The quickest way to induce symptoms of this syndrome is to play the Beatles. Otherwise ordinary, whole-milk fearing ladies will gyrate casually, perhaps recalling a sock hop prior to when their first child was conceived. Together we can end MAWDS. Currently the only cure is playing unlistenable music, but a variety of sleeper holds have been found to incapacitate the suffering party until the offending song has passed.
5. Requiring a ludicrous number of vessels for baked goods.
A plate for each item and a bag for the remainder some time later. It's not that I'm all that particular about waste but... come on. You know, reduce your carbon footprint or some shit, I dunno.
6. Interrupting me while I'm answering a question.
I don't really care if I'm interrupted during inane chatter. I was asked what coffee we were serving, and I began, "It's a blend of the Sumatra with the-"
"OH! Sumatra! Hey, it's the Sumatra."

Perhaps it will not surprise you at this point to discover that all of these were from the same person.

Monday, June 16, 2008

I'm not your...

It's no new phenomenon that hosers will use words that make others cringe while thinking themselves clever or... I don't know... hip? You know there was that guy in the 19th century who called everybody "guv'na" and everyone else was all, "Yeah, alright man, just because we're having tea together doesn't give you license to talk like an asshole." Or when you're time traveling to prevent an imminent apocalypse and you keep getting "Og no like boomstick!" and you're like, "Come on Og, all your friends are calling it a shotgun... and how about some verbs every now and then? I didn't spend all that time teaching you English so you could talk like a stereotype." I hate that!
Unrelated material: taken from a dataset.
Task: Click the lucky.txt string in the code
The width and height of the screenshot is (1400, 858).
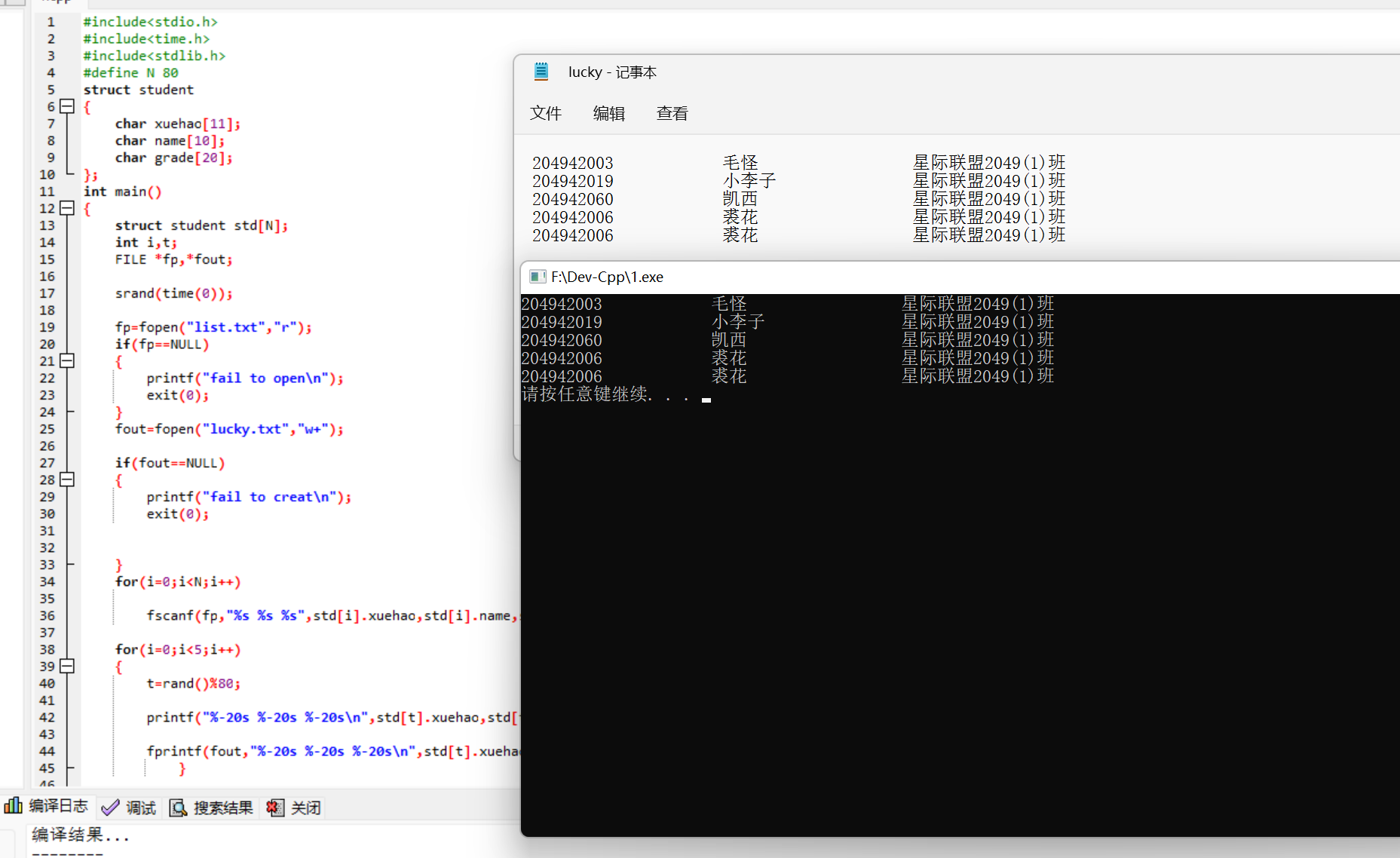Action: click(x=246, y=429)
I was reminded of this problem just this morning when a guy called me "Chief." As in, "Make it a medium, chief." He got the coffee, yeah, but he also got a glare of well-masked incredulity. The urge to return fire is fairly intense. "Enjoy the coffee, Ace!" I've come up with a way to tell if the nickname you're about to apply to a complete stranger is inappropriate. Consider if you would use the same word in the following scenarios:
1. Your eight year-old gets his first hit in T-Ball
2. Your 94 year-old relative is having war flashbacks (you're not being an asshole or anything; you're just helping him cope)
3. A fellow trucker gives you a thumbs up when you drive past
4. When playing kickball with friends, somebody completely whiffs on a slow pitch ("Good hustle though, Tiger!")
5. You're trying to kill the mood when your partner wants sex and you don't
6. You're naming your new puppy

Here's a rough list of offending names:
-Chief*
-Buddy*
-Friend*
-Brotha
-Pal*
-Partner*
-Cowboy
-Ace
-Tiger
-Sport*
-Champ*
-Li'l man*
-Scooter (actually this was my parents' nickname for me as a child)
-Dude-a-rino
-Boy*
-Playa*
-Killa
-Rockstar*
-Superstar
-Pimp
-Chump
-Bra (there was a plumber in Hillsborough who used this word at least once in every sentence)
*I have been called this by customers or maintenance workers, in earnest

Nicknames are not the end of it, sadly.
-"Can I get that latte with a smirch of vanilla?" I can only guess that was meant to be a cross between "pinch" and "smidgen."
-"Does that come with a squirt of chocolate?" Sure, let me just run to the back here...
-"I want it with an extra pump of caramel." Don't we all.
-"Frozen mocha with froyo." I now call this the Froyo Fromo (patent pending).
-"Latte. Super flat, super fly." Okay, the woman who says this actually pulls it off. If anyone else tried it they'd be a tool faster than I could smile awkwardly at them.

As usual, I'll request you put your own examples in the comments. Then, as per usual, no comments will appear. Good on ya, mate!